# Never give up on what you desire most.



## Waterdash

Kumusta!

I'm curious as to how you would say the phrase "never give up on what you desire most" in Tagalog. Also, I was wondering if there are any similar meaning phrases commonly used or well known phrases used by Tagalog speakers.

Salamat,
Waterdash


----------



## niernier

*Never give up on what you desire most. = *"Wag na wag mong isusuko ang pinakamimithi mo."

Another suggestion, with some poetic license,

"Kainlanman ay wag mong isusuko ang pinakamimithi mo."


----------



## Waterdash

Salamat niernier! Out of curiosity, what does the bottom phrase literally translate to "Kainlanman ay wag mong isusuko ang pinakamimithi mo."?


----------



## niernier

One of the common phrases where the word kailanman is used is, ngayon at kailanman (now and forever). Kailanman also refers to all the past and the future time.

So a literal translation would be:

Forever, don't give up on what you desire most.

But in English, I guess you can combine forever and don't to a single word never. 

Also, in our regular conversations,

don't -> wag
don't ever -> wag na wag

Note that wag is a contraction of huwag. This should explain the first of the two suggested phrases.


----------

§ **STATED GOAL**
Can you copy the Tagalog phrase thread word for word, from its title to its last line? Work only from the Tagalog phrase thread above when handling the items.

§ **SUPPLIED ENTRIES**
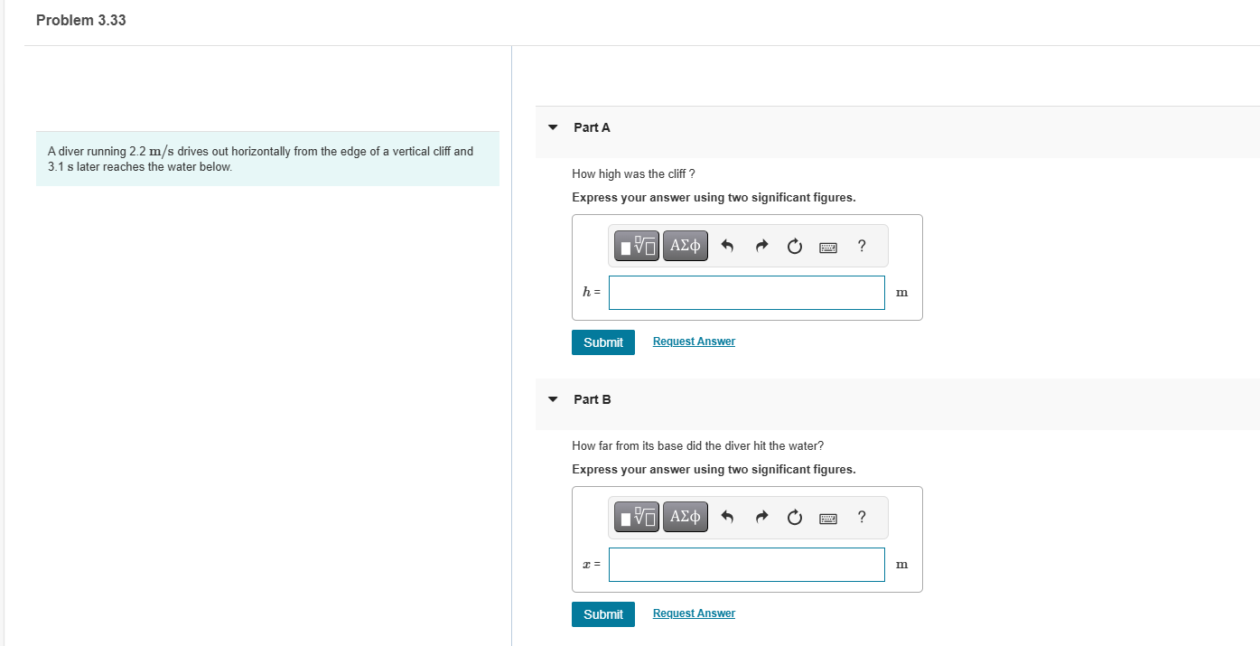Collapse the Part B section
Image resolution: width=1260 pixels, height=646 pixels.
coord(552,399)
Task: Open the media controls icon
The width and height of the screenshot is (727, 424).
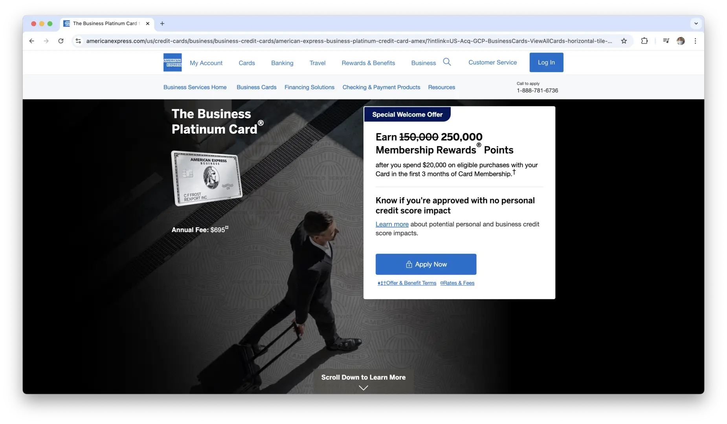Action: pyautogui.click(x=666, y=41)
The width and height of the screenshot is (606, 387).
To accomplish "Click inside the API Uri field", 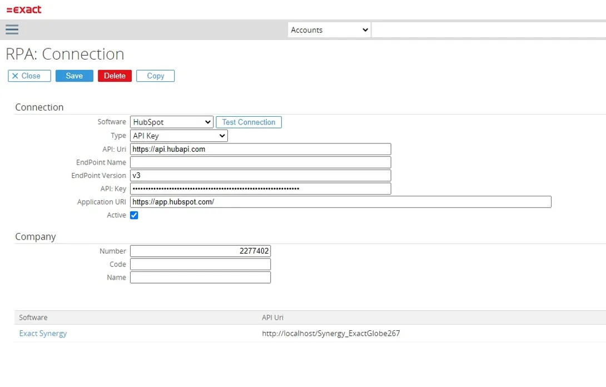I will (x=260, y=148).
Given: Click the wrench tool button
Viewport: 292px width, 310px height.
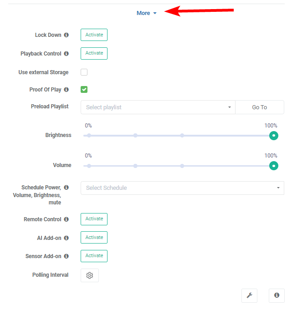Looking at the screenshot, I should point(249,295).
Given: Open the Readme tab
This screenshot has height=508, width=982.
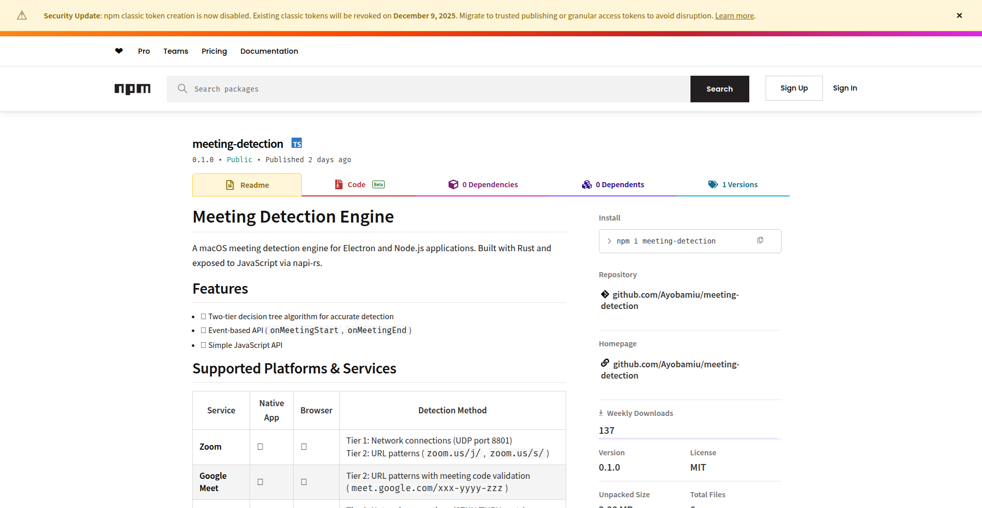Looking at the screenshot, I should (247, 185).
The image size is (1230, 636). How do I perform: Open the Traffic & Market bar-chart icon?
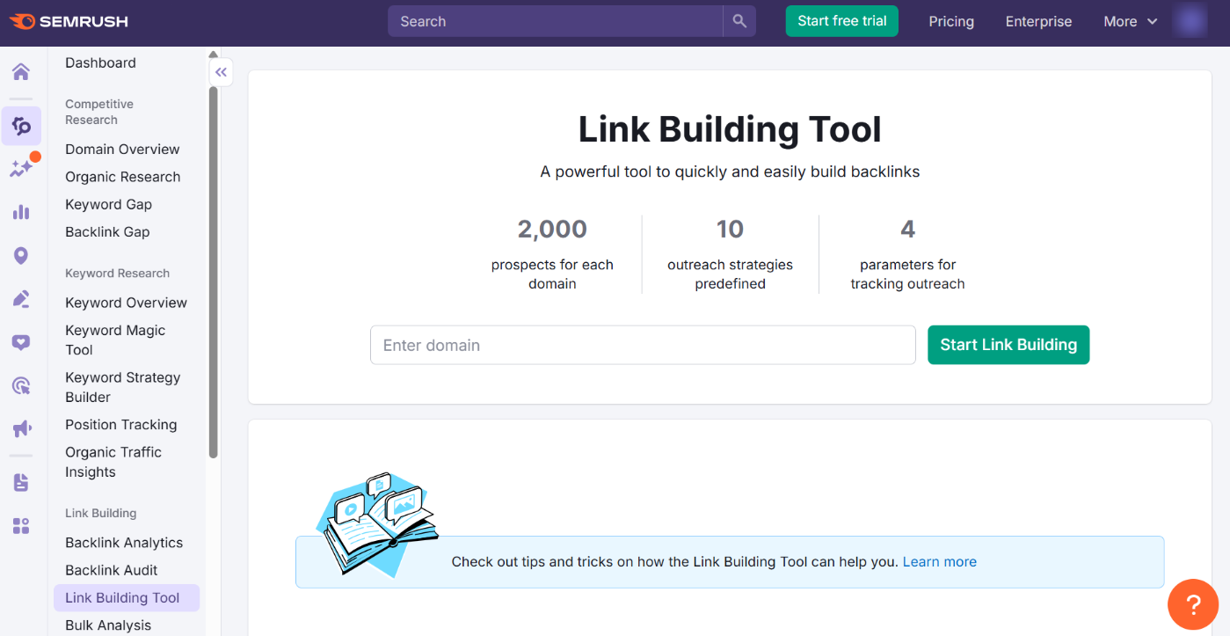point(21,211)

§ **CORRECT OUTPUT**
# Never give up on what you desire most.



## Waterdash

Kumusta!

I'm curious as to how you would say the phrase "never give up on what you desire most" in Tagalog. Also, I was wondering if there are any similar meaning phrases commonly used or well known phrases used by Tagalog speakers.

Salamat,
Waterdash


----------



## niernier

*Never give up on what you desire most. = *"Wag na wag mong isusuko ang pinakamimithi mo."

Another suggestion, with some poetic license,

"Kainlanman ay wag mong isusuko ang pinakamimithi mo."


----------



## Waterdash

Salamat niernier! Out of curiosity, what does the bottom phrase literally translate to "Kainlanman ay wag mong isusuko ang pinakamimithi mo."?


----------



## niernier

One of the common phrases where the word kailanman is used is, ngayon at kailanman (now and forever). Kailanman also refers to all the past and the future time.

So a literal translation would be:

Forever, don't give up on what you desire most.

But in English, I guess you can combine forever and don't to a single word never. 

Also, in our regular conversations,

don't -> wag
don't ever -> wag na wag

Note that wag is a contraction of huwag. This should explain the first of the two suggested phrases.


----------